My still born's birth day is in 2 days. I think about it a lot;or more to the point, the fact pops into my head a lot. Then it gets quickly rerouted under a pile of other avoided thoughts in my mind. Certainly this sorting isn't conscious, but it's real. My infant death daughter, Claire, with her shimmery copper hair, had her own birth day just two months ago and I did the same thing leading up to it. I have been doing the same procrastinating and avoiding each and every passing birthday - combined now there have been 9 (well, will be in two days). So I think 9 times over this behavior can be considered a pattern!
My heart feels the reality and the love and the loss but my mind doesn't want to linger there for long. No answers yet, just an observation.
One day, hopefully soon, I will write about Claire's special 4th birthday. It was a powerful one that I am still recovering from. This birthday particularly struck my daughter this year. And for Jackson's 5th year birth day service? I've decided to veer from our "normal" service and do something less monetary but nonetheless vital: write. I've decided that I will write a piece about his life/birth/impact/etc. I AVOID it like I do the planning of these babies birthdays, even while it hurts me to do so. I never feel completely at peace if I'm not writing about it in some fashion.
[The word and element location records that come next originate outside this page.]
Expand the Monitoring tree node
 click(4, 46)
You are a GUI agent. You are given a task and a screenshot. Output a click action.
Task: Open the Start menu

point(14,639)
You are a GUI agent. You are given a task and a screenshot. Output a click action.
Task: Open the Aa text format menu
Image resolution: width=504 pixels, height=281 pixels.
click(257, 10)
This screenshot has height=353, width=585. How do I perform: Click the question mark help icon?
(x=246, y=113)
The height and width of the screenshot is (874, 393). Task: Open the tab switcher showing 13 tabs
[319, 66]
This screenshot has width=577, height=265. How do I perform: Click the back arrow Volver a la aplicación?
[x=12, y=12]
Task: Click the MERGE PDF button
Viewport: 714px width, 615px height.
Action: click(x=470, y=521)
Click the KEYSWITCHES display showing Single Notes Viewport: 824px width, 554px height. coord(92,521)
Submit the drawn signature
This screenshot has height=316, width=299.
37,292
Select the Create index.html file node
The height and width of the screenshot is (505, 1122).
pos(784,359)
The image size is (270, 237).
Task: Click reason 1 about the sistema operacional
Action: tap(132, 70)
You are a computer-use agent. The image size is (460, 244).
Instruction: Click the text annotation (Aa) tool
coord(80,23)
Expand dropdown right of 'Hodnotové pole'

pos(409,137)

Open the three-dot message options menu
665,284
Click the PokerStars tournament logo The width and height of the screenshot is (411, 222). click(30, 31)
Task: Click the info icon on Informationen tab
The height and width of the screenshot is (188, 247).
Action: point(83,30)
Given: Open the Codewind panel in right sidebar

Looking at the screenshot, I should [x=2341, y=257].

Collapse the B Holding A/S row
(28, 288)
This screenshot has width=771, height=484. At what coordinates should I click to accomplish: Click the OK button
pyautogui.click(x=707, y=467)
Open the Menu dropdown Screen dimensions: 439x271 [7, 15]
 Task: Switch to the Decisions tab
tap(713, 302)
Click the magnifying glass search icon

While I still don't understand the losses or my life in any sense, really, one tiny solid gem I do have is this: that the stories must be written. Jackson told me there was a mission for me and my husband in his death. So here's to discovering it, to living it. This year I am giving service to myself. (Sad that I really do need it this year. But that's okay, right? We all need some servicing now and then.) I am going to sit with that side of me that avoids the pain and the plans and the memories and I am going to allow her to come to the top of the pile. Then I am going to write about it. Somehow I know that this would greatly please my son.